◆ **Your goal**
Rewrite the lines below, replacing each occurrence of "Instruction" with "Command" and leaving everything else unchanged.

◆ **Records supplied**
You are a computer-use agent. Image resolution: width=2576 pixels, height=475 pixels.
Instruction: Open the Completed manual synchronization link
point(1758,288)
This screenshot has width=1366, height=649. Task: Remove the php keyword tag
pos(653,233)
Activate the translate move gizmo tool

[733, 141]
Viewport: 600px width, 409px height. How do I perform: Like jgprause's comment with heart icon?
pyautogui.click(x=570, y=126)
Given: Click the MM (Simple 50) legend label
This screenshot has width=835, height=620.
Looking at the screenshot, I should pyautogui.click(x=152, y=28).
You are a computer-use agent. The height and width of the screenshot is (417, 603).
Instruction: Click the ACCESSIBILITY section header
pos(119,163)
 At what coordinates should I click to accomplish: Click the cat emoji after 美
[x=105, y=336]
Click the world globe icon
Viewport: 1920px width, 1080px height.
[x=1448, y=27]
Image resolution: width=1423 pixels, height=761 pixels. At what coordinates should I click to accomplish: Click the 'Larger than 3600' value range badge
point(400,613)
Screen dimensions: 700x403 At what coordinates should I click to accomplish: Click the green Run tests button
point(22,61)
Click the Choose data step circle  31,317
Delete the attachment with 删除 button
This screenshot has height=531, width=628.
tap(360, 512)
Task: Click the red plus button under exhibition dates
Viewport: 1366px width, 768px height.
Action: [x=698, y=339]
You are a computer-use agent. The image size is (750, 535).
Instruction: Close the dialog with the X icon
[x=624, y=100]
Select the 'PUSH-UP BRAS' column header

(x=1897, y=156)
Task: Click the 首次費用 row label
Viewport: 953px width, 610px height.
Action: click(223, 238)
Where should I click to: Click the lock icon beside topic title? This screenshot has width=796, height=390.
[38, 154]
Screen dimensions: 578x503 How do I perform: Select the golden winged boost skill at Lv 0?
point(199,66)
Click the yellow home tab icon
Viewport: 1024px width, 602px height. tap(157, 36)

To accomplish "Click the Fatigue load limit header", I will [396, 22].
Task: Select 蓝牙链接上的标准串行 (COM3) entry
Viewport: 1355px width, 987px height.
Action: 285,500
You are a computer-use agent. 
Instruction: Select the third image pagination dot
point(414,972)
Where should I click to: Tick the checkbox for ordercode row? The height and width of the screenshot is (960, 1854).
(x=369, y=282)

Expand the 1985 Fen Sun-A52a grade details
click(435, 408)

◆ **Finished task**
You are a computer-use agent. Image resolution: width=2576 pixels, height=475 pixels.
Command: Open the Completed manual synchronization link
point(1758,288)
This screenshot has width=1366, height=649. Task: Remove the php keyword tag
pos(653,233)
Activate the translate move gizmo tool

[733, 141]
Viewport: 600px width, 409px height. How do I perform: Like jgprause's comment with heart icon?
pyautogui.click(x=570, y=126)
Given: Click the MM (Simple 50) legend label
This screenshot has width=835, height=620.
Looking at the screenshot, I should pyautogui.click(x=152, y=28).
You are a computer-use agent. The height and width of the screenshot is (417, 603).
Command: Click the ACCESSIBILITY section header
pos(119,163)
 At what coordinates should I click to accomplish: Click the cat emoji after 美
[x=105, y=336]
Click the world globe icon
Viewport: 1920px width, 1080px height.
[x=1448, y=27]
Image resolution: width=1423 pixels, height=761 pixels. At what coordinates should I click to accomplish: Click the 'Larger than 3600' value range badge
point(400,613)
Screen dimensions: 700x403 At what coordinates should I click to accomplish: Click the green Run tests button
point(22,61)
Click the Choose data step circle  31,317
Delete the attachment with 删除 button
This screenshot has height=531, width=628.
tap(360, 512)
Task: Click the red plus button under exhibition dates
Viewport: 1366px width, 768px height.
Action: [x=698, y=339]
You are a computer-use agent. The image size is (750, 535).
Command: Close the dialog with the X icon
[x=624, y=100]
Select the 'PUSH-UP BRAS' column header

(x=1897, y=156)
Task: Click the 首次費用 row label
Viewport: 953px width, 610px height.
Action: click(223, 238)
Where should I click to: Click the lock icon beside topic title? This screenshot has width=796, height=390.
[38, 154]
Screen dimensions: 578x503 How do I perform: Select the golden winged boost skill at Lv 0?
point(199,66)
Click the yellow home tab icon
Viewport: 1024px width, 602px height. tap(157, 36)

To accomplish "Click the Fatigue load limit header", I will [396, 22].
Task: Select 蓝牙链接上的标准串行 (COM3) entry
Viewport: 1355px width, 987px height.
Action: 285,500
You are a computer-use agent. 
Command: Select the third image pagination dot
point(414,972)
Where should I click to: Tick the checkbox for ordercode row? The height and width of the screenshot is (960, 1854).
(x=369, y=282)

Expand the 1985 Fen Sun-A52a grade details
click(435, 408)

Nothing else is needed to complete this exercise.